Saved entries:
=== Begin Enclosure ===

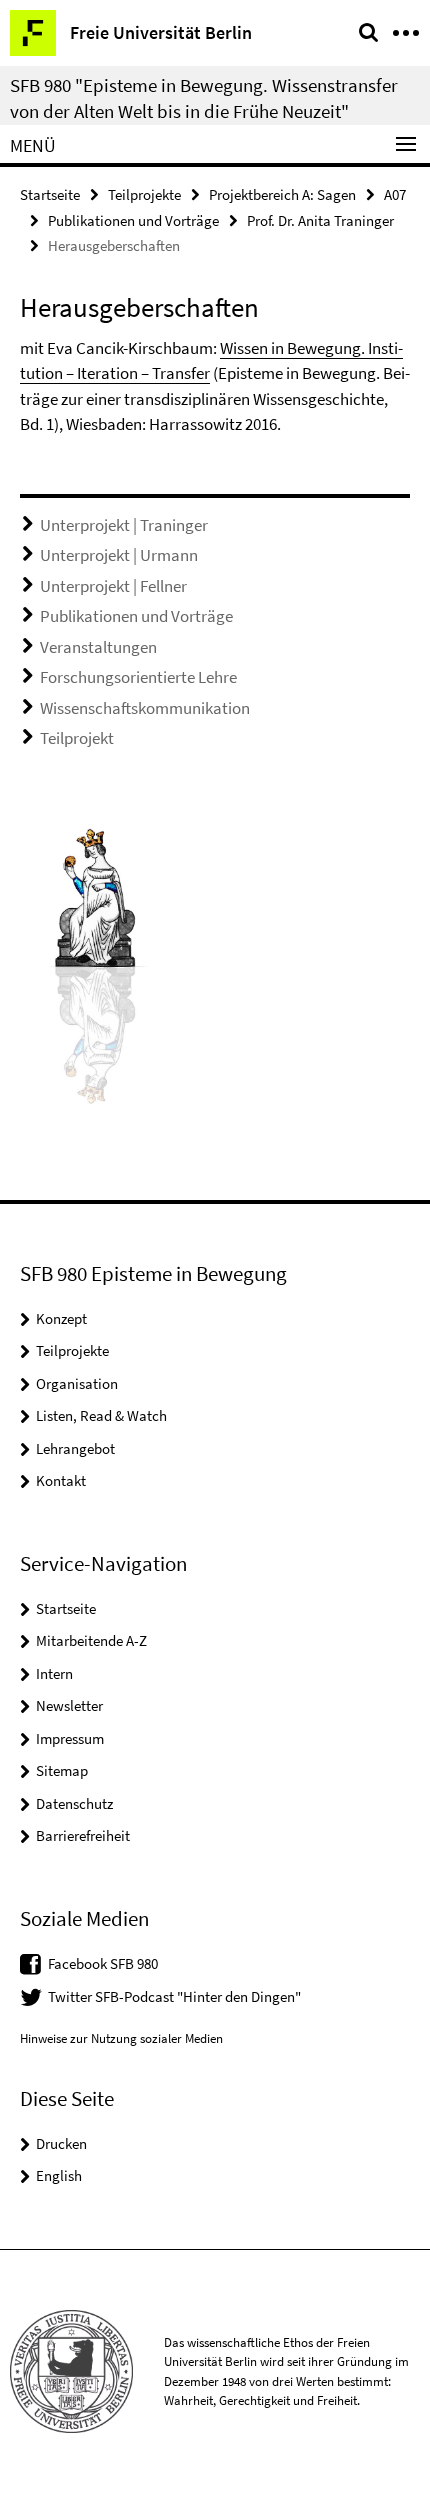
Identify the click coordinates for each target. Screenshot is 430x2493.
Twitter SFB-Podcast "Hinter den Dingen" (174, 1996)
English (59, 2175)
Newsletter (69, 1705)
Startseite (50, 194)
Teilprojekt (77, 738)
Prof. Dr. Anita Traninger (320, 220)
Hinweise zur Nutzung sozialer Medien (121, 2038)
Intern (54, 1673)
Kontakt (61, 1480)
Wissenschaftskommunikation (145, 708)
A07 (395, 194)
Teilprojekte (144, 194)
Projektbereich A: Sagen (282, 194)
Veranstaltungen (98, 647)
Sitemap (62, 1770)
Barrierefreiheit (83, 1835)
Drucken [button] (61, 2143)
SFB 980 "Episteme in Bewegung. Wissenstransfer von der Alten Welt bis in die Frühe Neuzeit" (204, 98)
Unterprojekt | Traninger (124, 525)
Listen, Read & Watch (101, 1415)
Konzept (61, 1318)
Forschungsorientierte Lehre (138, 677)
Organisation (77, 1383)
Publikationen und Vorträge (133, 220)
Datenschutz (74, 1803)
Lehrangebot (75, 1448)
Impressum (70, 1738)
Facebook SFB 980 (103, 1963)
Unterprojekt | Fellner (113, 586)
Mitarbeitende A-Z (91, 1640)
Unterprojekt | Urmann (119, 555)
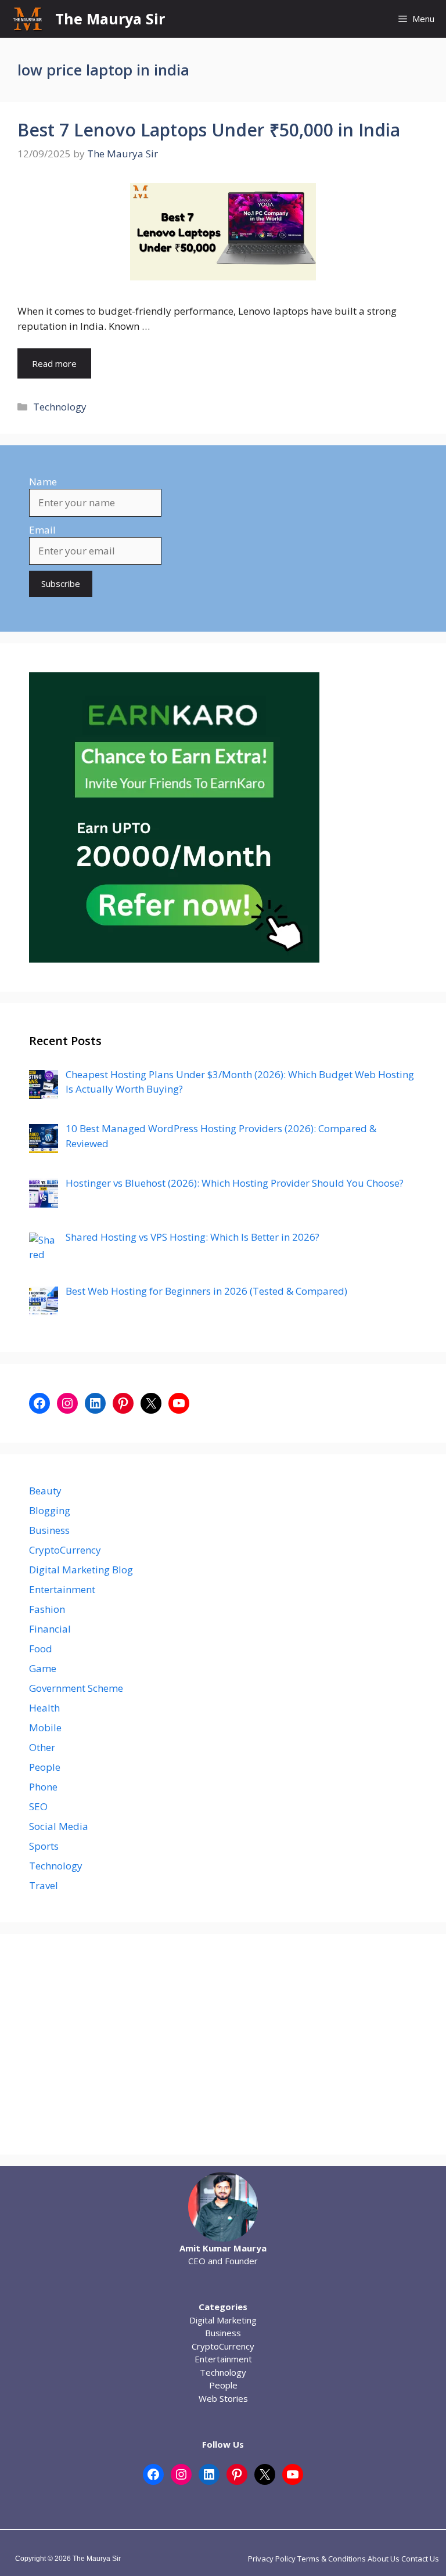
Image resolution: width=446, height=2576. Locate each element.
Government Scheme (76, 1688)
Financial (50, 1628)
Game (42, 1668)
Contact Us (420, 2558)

=== End Enclosure ===

**ABOUT THIS TASK**
Only one thing is wanted in reply: the number of lines in the entries that hold the string "Traninger".

**ANSWER SECTION**
2